A 54-year-old lady who had undergone a simultaneous kidney and pancreas transplantation 5 months previously and who was maintained on tacrolimus and mycophenolate mofetil immunosuppression presented to the emergency department with a 3-day history of progressive worsening headache, confusion and disorientation. Blood pressure was 170/100 and physical examination revealed bilateral pyramidal signs, cortical blindness, dysphasia and clonus. Blood tests were unremarkable. EEG was consistent with a metabolic encephalopathy and MRI was consistent with PRES. Lumber puncture was unremarkable. Antihypertensive treatment was commenced, and tacrolimus was switched to sirolimus. The patient made a slow but complete recovery over 6 weeks. Blood pressure at 6 weeks was 140/60 after the withdrawal of her antihypertensive medication.

Case 2

A 74-year-old lady who had been on maintenance haemodialysis for many years reported a progressively worsening, unpleasant sensation in both her legs over the preceding months. The sensation was worse at night or after any long period of lying down. The sensation was improved by movement but was causing significant sleep deprivation and a marked deterioration in her quality of life. Her partner commented that whilst asleep, she exhibited involuntary, jerking movements of the legs. Neurological examination was unremarkable. Blood tests demonstrated a Hb of 120 g/L in the context of a ferritin of 50. Markers of dialysis adequacy were satisfactory. A diagnosis of restless legs and periodic limb movements was postulated.
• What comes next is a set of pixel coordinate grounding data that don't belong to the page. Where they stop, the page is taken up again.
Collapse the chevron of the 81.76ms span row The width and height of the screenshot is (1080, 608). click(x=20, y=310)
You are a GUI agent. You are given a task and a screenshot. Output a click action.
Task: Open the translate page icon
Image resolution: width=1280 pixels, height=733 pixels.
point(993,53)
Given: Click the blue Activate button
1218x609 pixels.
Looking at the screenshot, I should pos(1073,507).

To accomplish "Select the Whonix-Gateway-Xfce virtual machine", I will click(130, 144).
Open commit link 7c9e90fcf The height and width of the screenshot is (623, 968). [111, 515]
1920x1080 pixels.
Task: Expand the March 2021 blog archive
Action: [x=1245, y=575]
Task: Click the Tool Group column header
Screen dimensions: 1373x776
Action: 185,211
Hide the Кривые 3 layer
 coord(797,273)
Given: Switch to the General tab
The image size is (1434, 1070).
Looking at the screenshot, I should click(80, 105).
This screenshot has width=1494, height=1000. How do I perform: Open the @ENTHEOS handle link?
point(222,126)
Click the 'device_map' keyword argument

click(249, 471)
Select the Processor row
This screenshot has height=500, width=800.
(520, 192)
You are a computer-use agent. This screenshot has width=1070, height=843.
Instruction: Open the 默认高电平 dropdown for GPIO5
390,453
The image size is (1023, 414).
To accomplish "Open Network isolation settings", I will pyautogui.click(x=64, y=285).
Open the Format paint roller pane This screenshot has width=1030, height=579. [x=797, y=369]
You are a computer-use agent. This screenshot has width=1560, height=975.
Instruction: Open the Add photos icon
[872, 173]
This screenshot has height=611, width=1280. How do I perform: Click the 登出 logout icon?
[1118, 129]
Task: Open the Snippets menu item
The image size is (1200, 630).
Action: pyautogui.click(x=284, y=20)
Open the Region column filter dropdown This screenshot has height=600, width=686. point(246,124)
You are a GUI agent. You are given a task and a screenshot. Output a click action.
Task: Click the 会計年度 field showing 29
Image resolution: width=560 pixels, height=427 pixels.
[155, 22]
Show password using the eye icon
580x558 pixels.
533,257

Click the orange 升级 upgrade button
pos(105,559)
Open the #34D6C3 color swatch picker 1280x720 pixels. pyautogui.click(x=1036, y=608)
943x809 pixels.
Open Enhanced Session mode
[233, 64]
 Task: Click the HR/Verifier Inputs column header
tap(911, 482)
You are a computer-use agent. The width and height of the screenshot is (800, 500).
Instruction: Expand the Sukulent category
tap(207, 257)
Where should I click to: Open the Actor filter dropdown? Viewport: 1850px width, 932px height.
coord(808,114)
The patient was advised to restrict her caffeine intake and to take regular exercise. She received treatment with intravenous iron and was started on 25 mg pregabalin, which was doubled 1 month later. Within 2 months, her symptoms had significantly improved and her sleep pattern had returned to normal.

Case 3

An 80-year-old gentleman receiving maintenance haemodialysis complained of increasing somnolence, fatigue and dizziness. Collateral history confirmed unsteadiness and clumsiness at home and also slurring of speech at times. Physical examination revealed depressed reflexes, past pointing bilaterally and evidence of mild dysarthria. The patient was deemed too unsteady to return home and was admitted for investigation and observation. Subsequent review of his repeat prescription demonstrated that gabapentin 300 mg tds had been commenced some 3 weeks previously when the patient had consulted a physician with regard to neuropathic pain along the distribution of his sciatic nerve. The dose and frequency of gabapentin was reduced to 300 mg after every dialysis session. The neurological signs and symptoms gradually improved over the subsequent 10 days, and the patient was discharged home.